## Available data
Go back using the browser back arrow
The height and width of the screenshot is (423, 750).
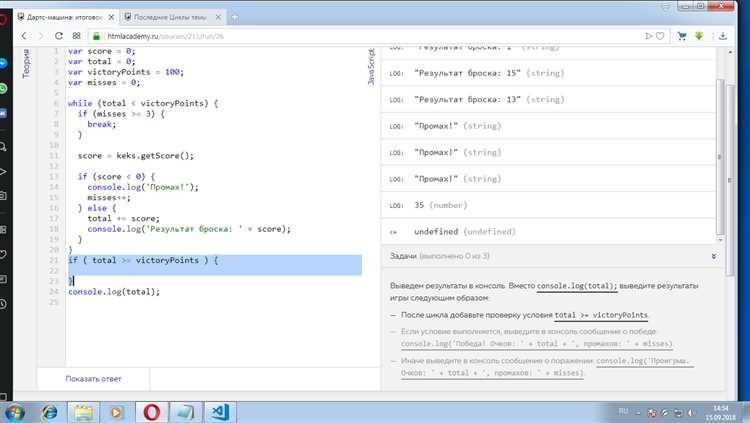[x=24, y=36]
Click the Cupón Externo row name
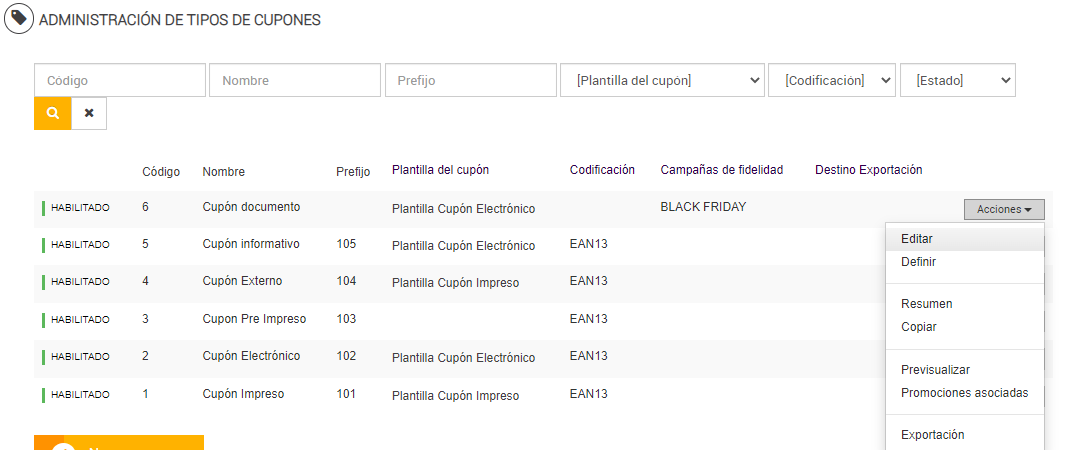 pyautogui.click(x=242, y=281)
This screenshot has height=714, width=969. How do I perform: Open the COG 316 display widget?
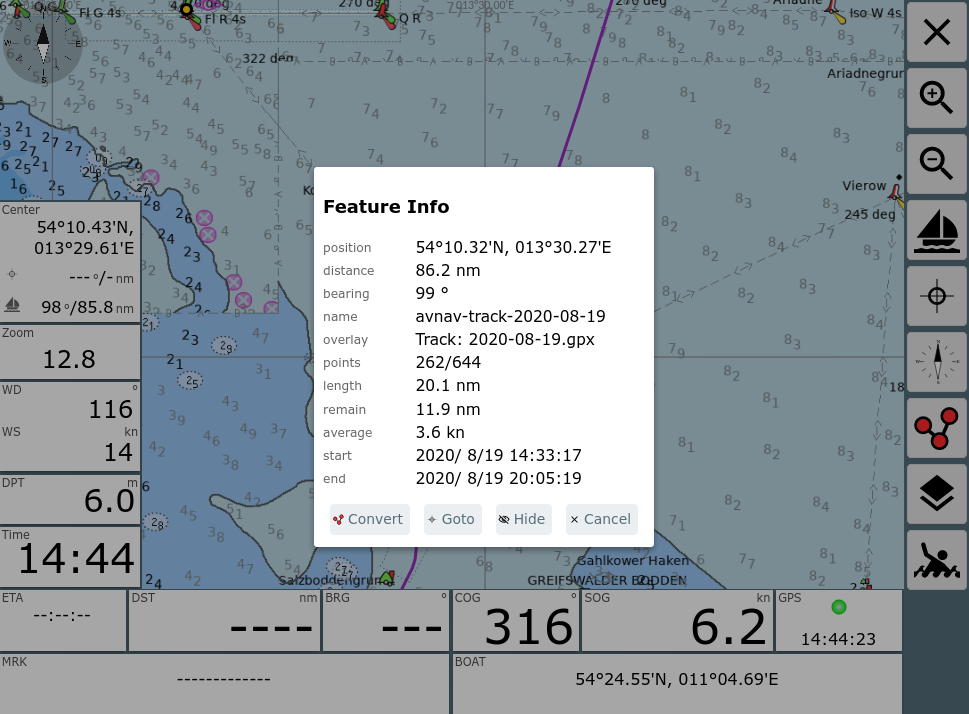(x=516, y=620)

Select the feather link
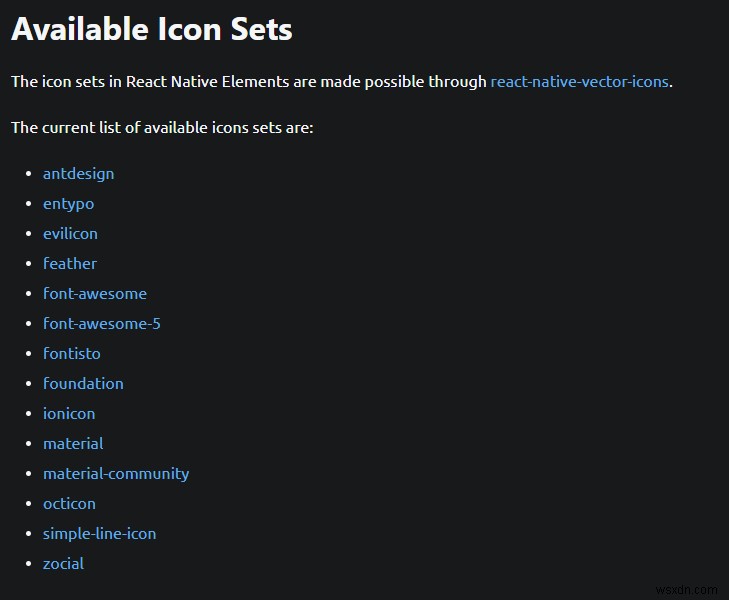(x=70, y=264)
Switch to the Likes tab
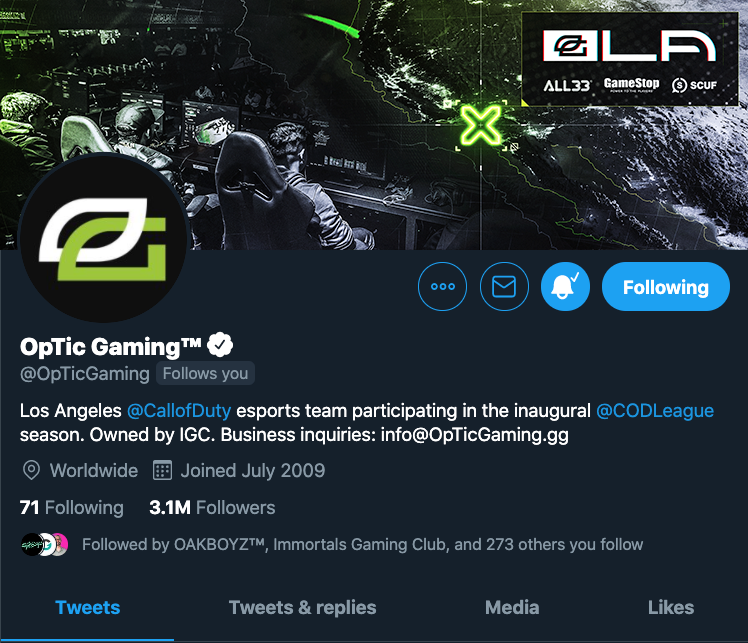The width and height of the screenshot is (748, 643). 671,608
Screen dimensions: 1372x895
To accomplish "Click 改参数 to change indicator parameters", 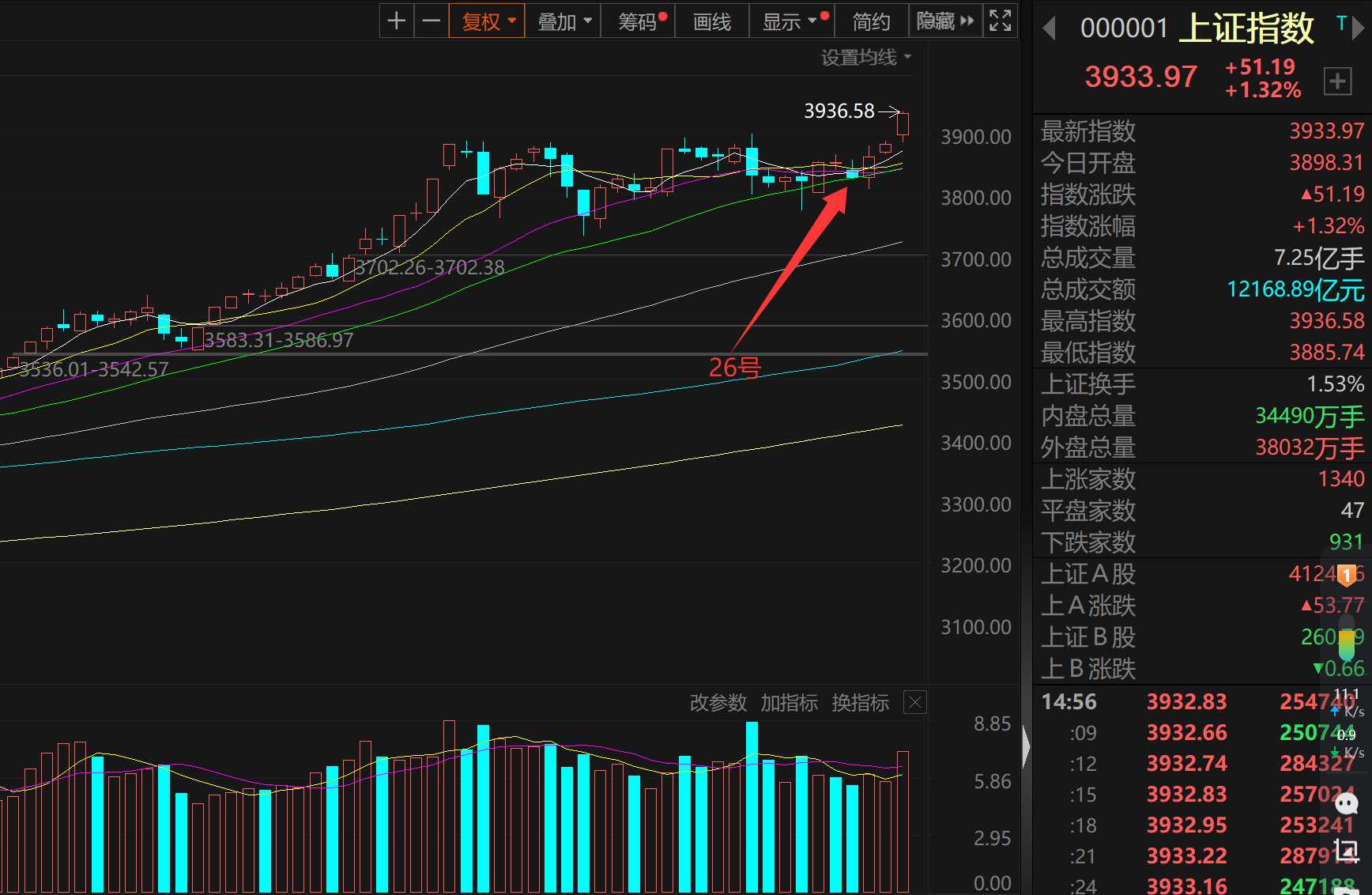I will pyautogui.click(x=718, y=702).
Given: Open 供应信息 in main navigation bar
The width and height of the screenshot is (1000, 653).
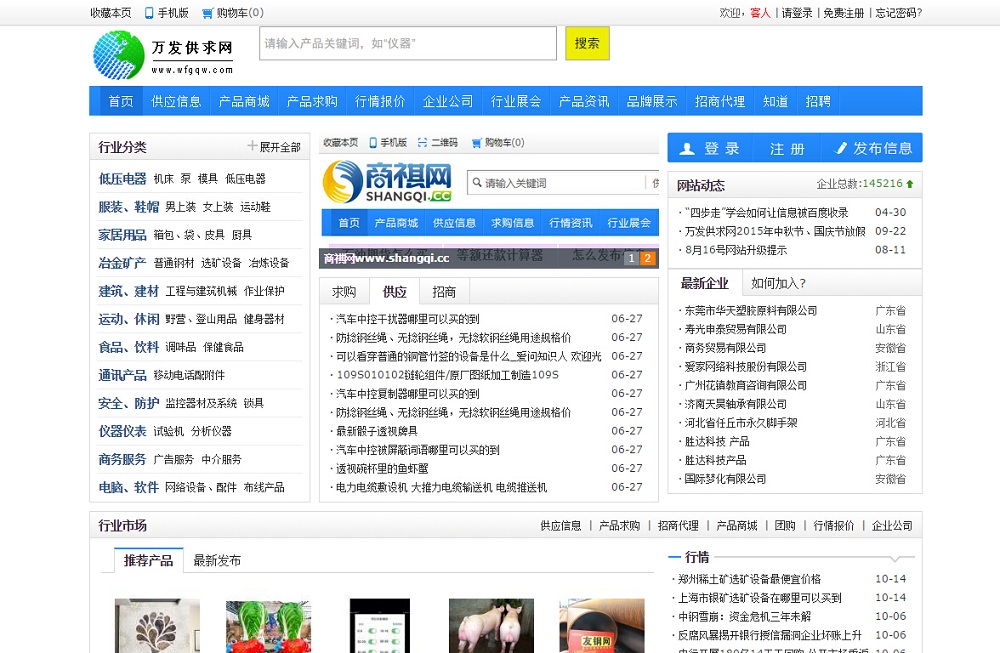Looking at the screenshot, I should pyautogui.click(x=176, y=101).
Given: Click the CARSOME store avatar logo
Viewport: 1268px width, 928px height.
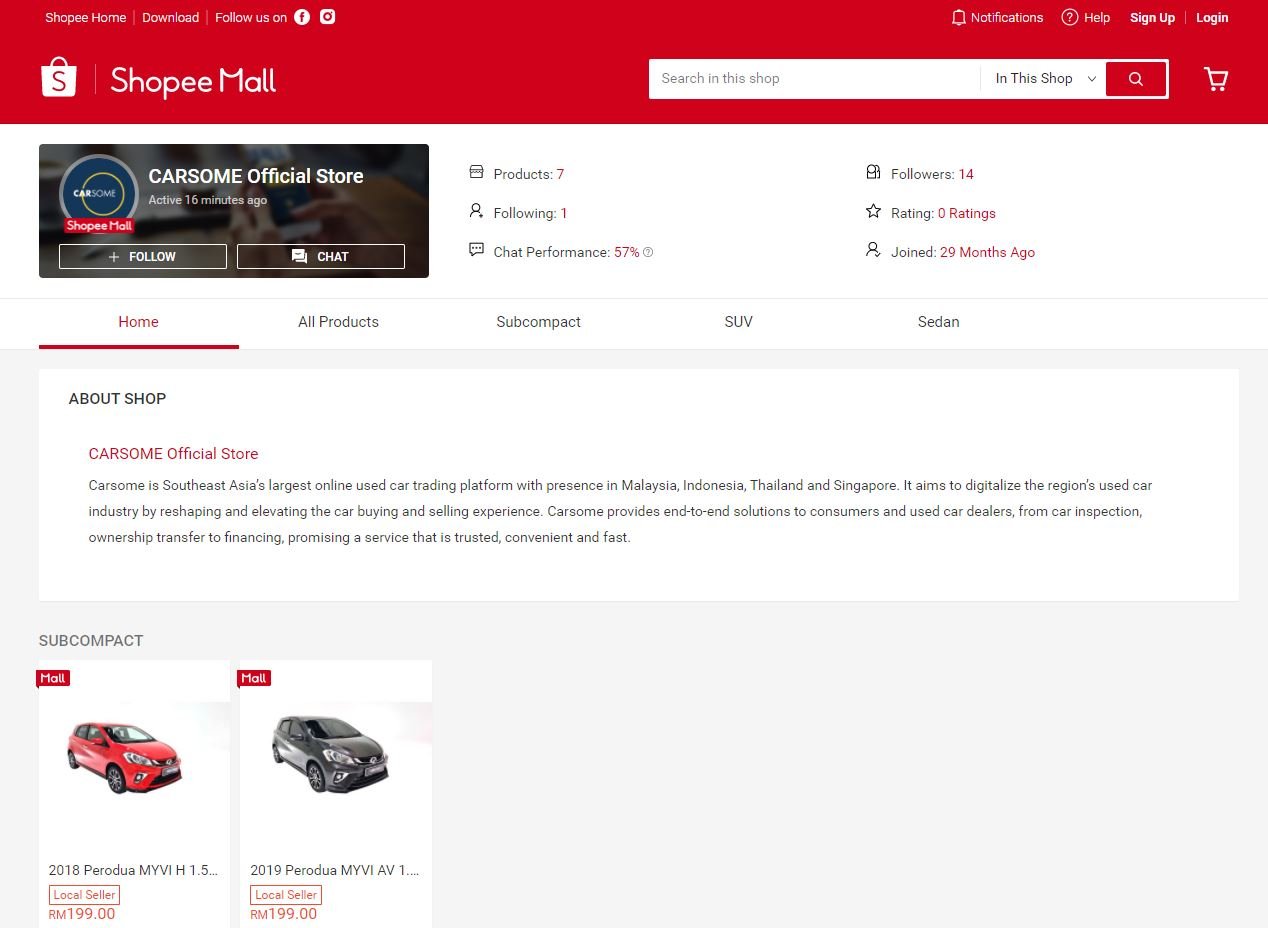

## What you are asked to do
Take the lines from the one holding "Given: Click the CARSOME store avatar logo" through the last line of the data above and copy them exactly, both ends included, omitting all pictures.

## Finished task
Given: Click the CARSOME store avatar logo
Viewport: 1268px width, 928px height.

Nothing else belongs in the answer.